### Text provided
════════════════
Count 1: acts of terrorism (a war crime)
Count 2: murder (a crime against humanity)
Count 3: murder (a war crime)
Count 4: rape (a crime against humanity)
Count 5: sexual slavery (a crime against humanity)
Count 6: outrages upon personal dignity (a war crime)
Count 7: cruel treatment (a war crime)
Count 8: inhumane acts, including mutilations and amputations (a crime against humanity)
Count 9: the recruitment, enlistment and use of child soldiers
Count 10: enslavement (a crime against humanity)
Count 11: pillage (a war crime)
The Court upheld that Taylor had aided and abetted the RUF and AFRC rebels between 1996 and 2002, by providing them with arms and ammunition, communication equipment, military personnel, operational and moral support, making him individually culpable for their crimes.
Charles Taylor was remanded in custody, but will be sentenced on the 30 May, 2012, after both the prosecution and defence have had the chance of making any final deputation on Wednesday, 16 May, 2012.
════════════════
### Provided material

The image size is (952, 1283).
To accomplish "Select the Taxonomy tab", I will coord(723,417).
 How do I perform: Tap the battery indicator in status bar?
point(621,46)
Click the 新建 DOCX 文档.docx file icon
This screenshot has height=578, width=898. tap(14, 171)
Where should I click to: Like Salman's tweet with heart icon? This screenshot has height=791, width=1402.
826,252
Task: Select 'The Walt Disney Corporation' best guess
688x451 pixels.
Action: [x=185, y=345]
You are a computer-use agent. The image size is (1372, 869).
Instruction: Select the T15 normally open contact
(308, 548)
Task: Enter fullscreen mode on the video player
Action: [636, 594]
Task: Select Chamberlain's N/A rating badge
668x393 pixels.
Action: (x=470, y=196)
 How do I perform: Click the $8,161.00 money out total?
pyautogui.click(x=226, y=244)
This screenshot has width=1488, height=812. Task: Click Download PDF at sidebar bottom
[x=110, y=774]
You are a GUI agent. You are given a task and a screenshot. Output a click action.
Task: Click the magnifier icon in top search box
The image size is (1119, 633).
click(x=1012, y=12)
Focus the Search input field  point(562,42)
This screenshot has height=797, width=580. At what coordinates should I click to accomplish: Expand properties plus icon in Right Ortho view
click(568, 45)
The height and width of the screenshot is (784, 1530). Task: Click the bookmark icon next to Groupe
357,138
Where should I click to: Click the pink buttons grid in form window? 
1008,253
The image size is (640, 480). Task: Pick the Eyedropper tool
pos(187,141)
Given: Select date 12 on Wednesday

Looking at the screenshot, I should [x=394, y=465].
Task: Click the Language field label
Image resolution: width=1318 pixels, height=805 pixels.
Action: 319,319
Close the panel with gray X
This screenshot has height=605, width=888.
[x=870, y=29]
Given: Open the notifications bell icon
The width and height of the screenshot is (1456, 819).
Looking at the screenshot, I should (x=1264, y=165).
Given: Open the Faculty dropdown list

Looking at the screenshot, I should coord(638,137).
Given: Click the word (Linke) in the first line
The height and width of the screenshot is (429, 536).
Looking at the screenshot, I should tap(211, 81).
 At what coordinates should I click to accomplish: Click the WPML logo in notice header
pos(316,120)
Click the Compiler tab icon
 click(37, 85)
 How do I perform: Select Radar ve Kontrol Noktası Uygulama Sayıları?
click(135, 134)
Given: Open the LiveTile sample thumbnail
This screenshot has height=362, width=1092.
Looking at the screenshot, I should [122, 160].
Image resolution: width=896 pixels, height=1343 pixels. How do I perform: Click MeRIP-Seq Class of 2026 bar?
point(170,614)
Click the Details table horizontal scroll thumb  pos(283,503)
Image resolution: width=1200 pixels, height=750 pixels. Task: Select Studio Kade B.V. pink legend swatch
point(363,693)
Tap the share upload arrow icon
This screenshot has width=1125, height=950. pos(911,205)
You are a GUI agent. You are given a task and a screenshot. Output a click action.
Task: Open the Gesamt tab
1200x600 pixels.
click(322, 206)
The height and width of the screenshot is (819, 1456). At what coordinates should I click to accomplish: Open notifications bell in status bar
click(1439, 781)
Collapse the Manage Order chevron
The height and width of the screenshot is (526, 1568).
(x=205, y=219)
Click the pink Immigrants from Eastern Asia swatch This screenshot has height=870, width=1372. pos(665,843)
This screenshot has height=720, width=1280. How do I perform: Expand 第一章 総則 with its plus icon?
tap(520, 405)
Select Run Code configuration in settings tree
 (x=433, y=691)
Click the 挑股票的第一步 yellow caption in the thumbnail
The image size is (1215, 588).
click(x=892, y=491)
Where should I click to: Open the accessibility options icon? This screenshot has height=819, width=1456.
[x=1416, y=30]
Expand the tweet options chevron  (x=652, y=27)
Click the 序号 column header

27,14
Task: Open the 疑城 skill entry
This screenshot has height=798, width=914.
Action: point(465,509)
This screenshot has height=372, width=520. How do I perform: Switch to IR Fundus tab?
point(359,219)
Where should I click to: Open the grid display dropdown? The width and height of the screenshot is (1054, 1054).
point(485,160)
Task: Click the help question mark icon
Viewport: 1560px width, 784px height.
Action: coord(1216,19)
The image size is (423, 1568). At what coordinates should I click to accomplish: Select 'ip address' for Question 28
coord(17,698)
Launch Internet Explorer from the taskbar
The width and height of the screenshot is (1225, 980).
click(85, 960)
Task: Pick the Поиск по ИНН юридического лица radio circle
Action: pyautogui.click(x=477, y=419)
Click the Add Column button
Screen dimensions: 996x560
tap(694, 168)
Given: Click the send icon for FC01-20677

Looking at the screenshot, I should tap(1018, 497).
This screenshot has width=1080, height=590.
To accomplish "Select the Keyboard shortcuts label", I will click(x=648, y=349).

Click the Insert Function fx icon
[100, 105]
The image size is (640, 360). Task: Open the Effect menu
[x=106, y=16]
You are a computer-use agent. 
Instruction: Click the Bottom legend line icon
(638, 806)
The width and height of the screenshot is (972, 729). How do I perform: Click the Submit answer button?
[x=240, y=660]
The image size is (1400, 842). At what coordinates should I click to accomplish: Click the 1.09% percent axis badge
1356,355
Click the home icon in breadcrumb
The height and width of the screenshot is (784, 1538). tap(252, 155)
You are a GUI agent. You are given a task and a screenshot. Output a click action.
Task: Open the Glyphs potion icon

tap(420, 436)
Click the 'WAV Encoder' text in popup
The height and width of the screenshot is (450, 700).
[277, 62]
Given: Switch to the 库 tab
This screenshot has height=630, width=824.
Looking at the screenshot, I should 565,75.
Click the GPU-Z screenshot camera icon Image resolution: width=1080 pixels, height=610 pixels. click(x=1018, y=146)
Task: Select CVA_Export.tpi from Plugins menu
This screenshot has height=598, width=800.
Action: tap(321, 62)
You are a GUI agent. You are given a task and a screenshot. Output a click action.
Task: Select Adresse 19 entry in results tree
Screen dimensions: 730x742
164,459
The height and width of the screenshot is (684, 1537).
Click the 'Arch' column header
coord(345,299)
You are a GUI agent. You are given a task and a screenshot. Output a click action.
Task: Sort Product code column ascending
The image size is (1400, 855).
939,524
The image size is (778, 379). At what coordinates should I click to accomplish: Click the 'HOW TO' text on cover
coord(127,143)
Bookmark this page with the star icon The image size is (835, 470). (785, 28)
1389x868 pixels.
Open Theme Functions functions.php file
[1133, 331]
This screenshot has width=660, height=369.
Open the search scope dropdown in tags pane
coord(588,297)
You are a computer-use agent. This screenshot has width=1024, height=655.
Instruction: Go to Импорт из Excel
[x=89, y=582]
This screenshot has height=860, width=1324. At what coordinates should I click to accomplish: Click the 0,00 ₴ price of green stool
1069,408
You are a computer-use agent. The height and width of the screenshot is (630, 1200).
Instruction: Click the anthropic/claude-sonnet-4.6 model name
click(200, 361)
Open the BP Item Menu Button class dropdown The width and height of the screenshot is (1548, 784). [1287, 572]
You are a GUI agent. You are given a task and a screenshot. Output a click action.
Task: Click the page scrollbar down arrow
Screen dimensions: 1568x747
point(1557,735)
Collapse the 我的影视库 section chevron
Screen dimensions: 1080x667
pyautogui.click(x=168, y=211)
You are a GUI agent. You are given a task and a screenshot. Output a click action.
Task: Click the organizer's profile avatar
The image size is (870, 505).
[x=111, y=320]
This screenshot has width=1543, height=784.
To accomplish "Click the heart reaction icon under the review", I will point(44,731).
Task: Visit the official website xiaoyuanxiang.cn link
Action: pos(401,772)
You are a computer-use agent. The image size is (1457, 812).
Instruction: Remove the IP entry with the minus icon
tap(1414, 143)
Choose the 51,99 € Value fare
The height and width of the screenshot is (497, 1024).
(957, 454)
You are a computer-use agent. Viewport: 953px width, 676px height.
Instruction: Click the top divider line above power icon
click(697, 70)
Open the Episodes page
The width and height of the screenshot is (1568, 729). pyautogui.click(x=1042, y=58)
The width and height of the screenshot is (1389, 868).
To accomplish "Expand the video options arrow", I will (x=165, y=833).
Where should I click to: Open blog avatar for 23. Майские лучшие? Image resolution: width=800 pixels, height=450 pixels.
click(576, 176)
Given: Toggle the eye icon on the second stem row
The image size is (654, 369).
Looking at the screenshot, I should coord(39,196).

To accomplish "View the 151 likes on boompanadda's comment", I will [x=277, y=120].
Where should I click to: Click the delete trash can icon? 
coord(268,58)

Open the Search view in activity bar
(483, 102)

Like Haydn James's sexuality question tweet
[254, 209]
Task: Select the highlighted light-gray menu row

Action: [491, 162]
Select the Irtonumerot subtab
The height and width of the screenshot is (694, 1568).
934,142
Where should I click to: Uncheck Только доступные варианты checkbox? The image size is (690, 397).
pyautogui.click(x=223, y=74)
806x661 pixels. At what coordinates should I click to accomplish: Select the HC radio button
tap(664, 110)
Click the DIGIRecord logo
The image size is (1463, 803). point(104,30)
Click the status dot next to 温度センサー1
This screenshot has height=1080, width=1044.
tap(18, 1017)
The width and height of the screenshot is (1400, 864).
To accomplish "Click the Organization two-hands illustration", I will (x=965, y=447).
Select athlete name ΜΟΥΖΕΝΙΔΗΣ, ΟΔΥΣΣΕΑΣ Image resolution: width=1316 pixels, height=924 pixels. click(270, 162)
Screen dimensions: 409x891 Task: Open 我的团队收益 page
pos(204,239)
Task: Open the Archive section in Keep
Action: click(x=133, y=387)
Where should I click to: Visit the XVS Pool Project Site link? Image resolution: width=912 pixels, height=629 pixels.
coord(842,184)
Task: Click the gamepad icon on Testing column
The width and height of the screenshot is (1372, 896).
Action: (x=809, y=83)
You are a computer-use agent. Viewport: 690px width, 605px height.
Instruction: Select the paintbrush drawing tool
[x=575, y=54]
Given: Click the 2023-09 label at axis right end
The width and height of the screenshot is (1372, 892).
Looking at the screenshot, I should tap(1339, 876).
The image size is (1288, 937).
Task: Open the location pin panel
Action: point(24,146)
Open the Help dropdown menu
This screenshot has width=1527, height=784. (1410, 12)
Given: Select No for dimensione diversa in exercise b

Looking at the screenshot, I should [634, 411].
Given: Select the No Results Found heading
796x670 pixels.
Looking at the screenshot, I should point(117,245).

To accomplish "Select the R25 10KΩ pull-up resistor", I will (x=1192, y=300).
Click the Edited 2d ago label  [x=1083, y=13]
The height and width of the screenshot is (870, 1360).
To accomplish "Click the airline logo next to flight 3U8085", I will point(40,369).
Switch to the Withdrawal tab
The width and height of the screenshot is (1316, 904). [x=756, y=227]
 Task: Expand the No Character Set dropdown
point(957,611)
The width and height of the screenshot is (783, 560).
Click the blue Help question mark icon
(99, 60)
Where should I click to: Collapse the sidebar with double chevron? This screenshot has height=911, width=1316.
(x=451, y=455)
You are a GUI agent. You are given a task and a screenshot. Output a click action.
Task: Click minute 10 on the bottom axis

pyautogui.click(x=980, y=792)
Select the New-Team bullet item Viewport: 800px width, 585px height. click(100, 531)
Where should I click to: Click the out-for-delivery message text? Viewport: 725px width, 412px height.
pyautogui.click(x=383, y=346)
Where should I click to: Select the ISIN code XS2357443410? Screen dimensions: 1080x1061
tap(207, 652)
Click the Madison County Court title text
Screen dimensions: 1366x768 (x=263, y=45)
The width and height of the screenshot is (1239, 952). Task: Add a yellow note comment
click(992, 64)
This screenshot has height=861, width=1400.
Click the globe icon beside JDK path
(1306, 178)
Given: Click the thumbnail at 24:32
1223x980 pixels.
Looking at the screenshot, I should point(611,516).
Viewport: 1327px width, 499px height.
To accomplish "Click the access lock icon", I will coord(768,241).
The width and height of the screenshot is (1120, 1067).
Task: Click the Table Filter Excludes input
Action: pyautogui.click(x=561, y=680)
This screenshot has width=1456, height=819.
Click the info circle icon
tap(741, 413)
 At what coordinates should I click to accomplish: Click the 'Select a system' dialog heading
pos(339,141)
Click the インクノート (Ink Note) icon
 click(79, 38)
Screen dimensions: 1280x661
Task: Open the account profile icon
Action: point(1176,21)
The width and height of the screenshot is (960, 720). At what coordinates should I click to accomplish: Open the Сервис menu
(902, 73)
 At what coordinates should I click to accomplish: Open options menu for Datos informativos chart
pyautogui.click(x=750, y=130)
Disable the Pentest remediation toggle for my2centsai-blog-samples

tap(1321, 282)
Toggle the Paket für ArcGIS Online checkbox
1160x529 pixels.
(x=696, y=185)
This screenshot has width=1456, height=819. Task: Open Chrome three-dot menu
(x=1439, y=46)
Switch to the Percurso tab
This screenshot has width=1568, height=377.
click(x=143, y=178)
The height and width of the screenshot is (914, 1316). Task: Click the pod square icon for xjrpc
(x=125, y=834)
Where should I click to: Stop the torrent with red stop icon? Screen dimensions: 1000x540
════════════════
### Short problem 1
Using the text on the Charles Taylor counts, mark each statement (a), (b) and (c) yes or no, and quote the exact words of the text that decide each one. (a) Pillage is listed as a crime against humanity. (b) Taylor aided and abetted the RUF and AFRC rebels between 1996 and 2002. (c) Taylor will be sentenced on Wednesday, 16 May, 2012.
### Short problem 2
Pick up the text on the Charles Taylor counts after its last sentence and keep writing.
The listing has no role in what comes next.

### Written answer 1
(a) No: "Count 11: pillage (a war crime)"
(b) Yes: "Taylor had aided and abetted the RUF and AFRC rebels between 1996 and 2002"
(c) No: "will be sentenced on the 30 May, 2012"

### Written answer 2
It is not expected that Taylor’s lawyers will launch an appeal.
Response to Taylor’s indictment has been swift, both in Sierra Leone and across the world, as he becomes the first African head of state to be indicted by the International Court.
Amnesty International says that; the conviction of Charles Taylor by the Special Court for Sierra Leone, sends out a clear message to leaders the world over that no one is immune from justice.
The Director of Amnesty International in Sierra Leone – Mr. Brima Abdulai Sheriff, told reporters that; “there is no doubt that today’s verdict sends an important message to high-ranking state officials. No matter who you are, or what position you hold, you will be brought to justice for crimes.”
“While the conviction is a milestone, Amnesty International remains concerned that thousands of people who suffered atrocities during a decade of armed conflict are yet to see their perpetrators brought to justice.
“Due to the Special Court’s limited jurisdiction mandated only to investigate and prosecute those bearing the greatest responsibility for serious violations of international humanitarian law committed on the territory of Sierra Leone, only 12 individuals aside from Taylor were charged with crimes.
“Three of them died and one suspect remains at large. Thousands of other suspects belonging to the RUF, AFRC and Civil Defence Forces (CDF) have not been brought to justice in the SCSL or national courts.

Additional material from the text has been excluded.